Accidents as heritage: our fascination with a specific type of train crash

 

Source: Twitter

 

On Monday, November 2nd, 2020, a train belonging to the Rotterdam Metro network crashed through its barrier at Spijkenisse station and came to a standstill atop a work of art depicting two whale tails. Much to the surprise of everyone including the artist who fashioned the artwork, the structure proved strong enough to keep the entire train aloft. An understandably shaken driver was taken out of the train through a back door. As it was an empty train, no one was hurt; how the incident could occur is apparently still unclear.

If the image above comes across as somewhat familiar, that is quite understandable. As long as we’ve had terminuses – stations where train tracks end – trains have shown an unmistakable tendency to break free of these constraints and carry on. They’ve done so for a while now, and in the process created images that we can all reproduce.

Arguably the most famous example is the crash that took place at the Paris Montparnasse station in 1895 when the driver failed to stop the intercity express from Granville, which careered through the front of the building. Miraculously, only five people received minor injuries, but a flower girl was killed by falling debris in front of the station.

Source: Wikimedia Commons

But that this was by no means an exclusive event became clear when a mere five years later, the Dublin station of Harcourt Street saw a cattle train drive through the front of the station. No fatalities this time, although the driver was seriously hurt.

Source: Wikimedia Commons

In the Netherlands, we have experienced two of these occurrences; the first took place in 2003 when a train slowed down too late and careered into a chocolate shop at The Hague Central Station (below). No one was hurt (although one can imagine the shop attendant got a serious scare) and the chocolate shop was eventually rebuilt, but the new stall possessed a window with a view of the tracks so the employees could at least make their escape should another train attempt to do the same. In 2011, a maintenance train failed to stop at the small terminal station in Stavoren, taking the whole building with it in the process. Two people received minor injuries.

Train meets chocolate shop, 2003.

While these were all obviously serious accidents, they undeniably possessed a grotesque element as well. And because of this mix of tragedy and slapstick, they tend to leave a permanent mark on the public’s imagination. Photos of the Montparnasse crash have become iconic images, the symbol almost of an entire era of European culture, when technology took the continent by storm, with all the risks that entailed.

In recent years, images of the Montparnasse and Harcourt crashes have even been recreated – the first in an Argentinean theme park, the second virtually, using a combination of Google Maps imaging and historical photographs. I would say that the second method is far more successful, because it re-injects what was a calamitous event into our daily existence, and can help us much better to experience its effect.

Reconstructions of the Harcourt Street crash (left; Broadsheet.ie) and the Montparnasse derailment (right; Wikipedia)
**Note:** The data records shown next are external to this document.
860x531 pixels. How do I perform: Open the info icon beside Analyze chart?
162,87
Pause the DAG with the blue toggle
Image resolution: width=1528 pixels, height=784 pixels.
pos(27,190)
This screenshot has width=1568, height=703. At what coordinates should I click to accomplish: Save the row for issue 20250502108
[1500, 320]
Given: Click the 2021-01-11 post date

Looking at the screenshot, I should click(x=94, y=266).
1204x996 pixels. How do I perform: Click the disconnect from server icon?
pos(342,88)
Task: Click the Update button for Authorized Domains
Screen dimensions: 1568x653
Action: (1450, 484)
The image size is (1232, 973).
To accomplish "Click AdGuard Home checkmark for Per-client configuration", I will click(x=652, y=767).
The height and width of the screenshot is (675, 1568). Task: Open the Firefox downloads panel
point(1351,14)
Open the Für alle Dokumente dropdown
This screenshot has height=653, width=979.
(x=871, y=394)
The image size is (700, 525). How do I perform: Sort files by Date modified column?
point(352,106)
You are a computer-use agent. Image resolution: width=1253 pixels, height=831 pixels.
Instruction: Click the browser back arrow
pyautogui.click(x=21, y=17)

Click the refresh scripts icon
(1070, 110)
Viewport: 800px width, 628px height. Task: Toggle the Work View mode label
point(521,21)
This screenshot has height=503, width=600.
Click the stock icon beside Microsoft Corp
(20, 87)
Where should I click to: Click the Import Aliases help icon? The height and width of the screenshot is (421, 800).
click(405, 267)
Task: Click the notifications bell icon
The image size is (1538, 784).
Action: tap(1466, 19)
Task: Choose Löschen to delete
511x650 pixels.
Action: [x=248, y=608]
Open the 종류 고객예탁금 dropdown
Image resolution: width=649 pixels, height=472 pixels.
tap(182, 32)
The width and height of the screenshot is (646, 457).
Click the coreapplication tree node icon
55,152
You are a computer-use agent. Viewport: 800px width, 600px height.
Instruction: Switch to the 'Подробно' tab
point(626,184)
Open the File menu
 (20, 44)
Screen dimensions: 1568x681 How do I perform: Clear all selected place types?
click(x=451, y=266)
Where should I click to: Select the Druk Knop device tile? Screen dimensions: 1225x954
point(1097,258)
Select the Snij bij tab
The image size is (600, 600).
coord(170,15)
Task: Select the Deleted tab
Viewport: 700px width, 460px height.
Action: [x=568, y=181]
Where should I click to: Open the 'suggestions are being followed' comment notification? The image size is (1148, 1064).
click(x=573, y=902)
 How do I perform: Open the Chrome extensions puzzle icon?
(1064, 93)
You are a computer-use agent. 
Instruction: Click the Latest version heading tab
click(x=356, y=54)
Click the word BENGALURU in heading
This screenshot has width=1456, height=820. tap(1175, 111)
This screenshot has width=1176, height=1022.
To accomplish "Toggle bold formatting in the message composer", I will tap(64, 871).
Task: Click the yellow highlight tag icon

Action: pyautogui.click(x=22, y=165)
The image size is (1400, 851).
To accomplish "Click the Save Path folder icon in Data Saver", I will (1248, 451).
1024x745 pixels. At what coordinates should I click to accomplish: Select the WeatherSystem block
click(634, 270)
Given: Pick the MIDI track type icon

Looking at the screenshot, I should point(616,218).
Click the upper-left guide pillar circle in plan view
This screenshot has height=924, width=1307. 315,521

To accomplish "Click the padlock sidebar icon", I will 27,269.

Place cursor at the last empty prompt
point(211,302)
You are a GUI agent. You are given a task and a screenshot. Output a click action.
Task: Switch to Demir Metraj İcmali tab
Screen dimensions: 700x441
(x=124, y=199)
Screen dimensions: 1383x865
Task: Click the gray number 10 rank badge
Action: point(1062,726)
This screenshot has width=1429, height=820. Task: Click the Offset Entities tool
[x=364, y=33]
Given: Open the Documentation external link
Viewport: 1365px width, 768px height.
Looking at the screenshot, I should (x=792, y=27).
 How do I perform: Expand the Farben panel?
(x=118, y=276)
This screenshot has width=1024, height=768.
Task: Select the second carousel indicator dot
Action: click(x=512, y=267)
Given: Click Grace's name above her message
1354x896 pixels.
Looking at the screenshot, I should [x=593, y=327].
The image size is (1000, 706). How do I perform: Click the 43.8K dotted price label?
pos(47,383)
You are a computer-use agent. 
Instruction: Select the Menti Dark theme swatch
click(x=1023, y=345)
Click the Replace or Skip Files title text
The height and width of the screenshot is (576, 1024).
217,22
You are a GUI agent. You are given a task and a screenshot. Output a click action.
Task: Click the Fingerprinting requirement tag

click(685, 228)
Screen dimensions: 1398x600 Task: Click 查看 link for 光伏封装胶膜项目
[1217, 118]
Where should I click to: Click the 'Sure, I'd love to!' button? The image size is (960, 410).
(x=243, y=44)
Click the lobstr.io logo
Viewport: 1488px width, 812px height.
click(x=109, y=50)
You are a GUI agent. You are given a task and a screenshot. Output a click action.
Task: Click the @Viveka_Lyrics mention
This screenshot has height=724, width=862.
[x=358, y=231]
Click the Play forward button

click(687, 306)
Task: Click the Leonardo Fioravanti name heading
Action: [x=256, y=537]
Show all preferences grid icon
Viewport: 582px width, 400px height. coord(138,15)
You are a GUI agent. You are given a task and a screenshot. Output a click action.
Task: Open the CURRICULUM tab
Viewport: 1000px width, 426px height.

Can we already say something about the legacy of the Spijkenisse crash? Although recovery got under way on the same day, a petition was quickly set up to keep the accidental artwork and to “embrace the whale waggon accident”.  It even received the support of the artist. If that happens, we will not only have embraced a uniquely European phenomenon, but will have given it a role in understanding how our technology can also turn against us, if we’re not careful.